On the east and south facades of the building, the dividing point of the rental units on the lower levels and the condominiums on the upper levels is visually defined by a niche with clear glass windows on the 28th and 29th floors, which provides terraces for duplex units and is also visible from across the East River at night from the interior lighting within the apartments. The west facade contains 69 balconies overlooking Midtown Manhattan, which were advocated by Solow's son Stefan Soloviev; a second black glass curtain wall is provided along portions of the facade to partially enclose the balconies, providing residents with privacy and protection from weather conditions. A porte-cochère is located at the rear of the building and provides access to the building's underground parking garage.

=== Interior ===
The building contains a total of 556 apartments: 408 rental units on the 3rd through 27th floors and 148 condominiums beginning on the 28th floor. Shared building amenities are located on the second floor, which include a fitness center, 70 ft lap pool, sauna, steam room, yoga room, lounge, game room, 12-seat screening room, and children's playroom.
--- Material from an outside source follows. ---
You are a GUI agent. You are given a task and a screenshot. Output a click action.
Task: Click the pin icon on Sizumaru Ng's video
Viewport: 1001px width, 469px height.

While the exterior of the building is black, Meier used white in the design of the interior spaces, such as in the wood flooring and in the kitchen cabinets and counters. The 30 ft lobby contains white travertine slabs in its floor and walls, which were personally selected by Solow from the same quarry in Tivoli used in his building at 9 West 57th Street. The rear wall of the lobby contains Mural Paintings I-III, a 1962 triptych by Joan Miró from Solow's personal collection. Valued at over $40 million, the three-paneled artwork was relocated from Solow's building at 9 West 57th Street. The paintings consist of 9 x 12 ft canvases, each predominately featuring a single color—yellow-orange, green or red—and had been previously exhibited at Tate Modern in London and the National Gallery of Art in Washington, D.C.

685 First Avenue was the first residential tower in New York City to offer a built-in home automation system. A smart home system manufactured by Crestron Electronics was installed in every condominium and enabled control of the temperature, lighting, and motorized window shades through an app or a wall-mounted touch screen.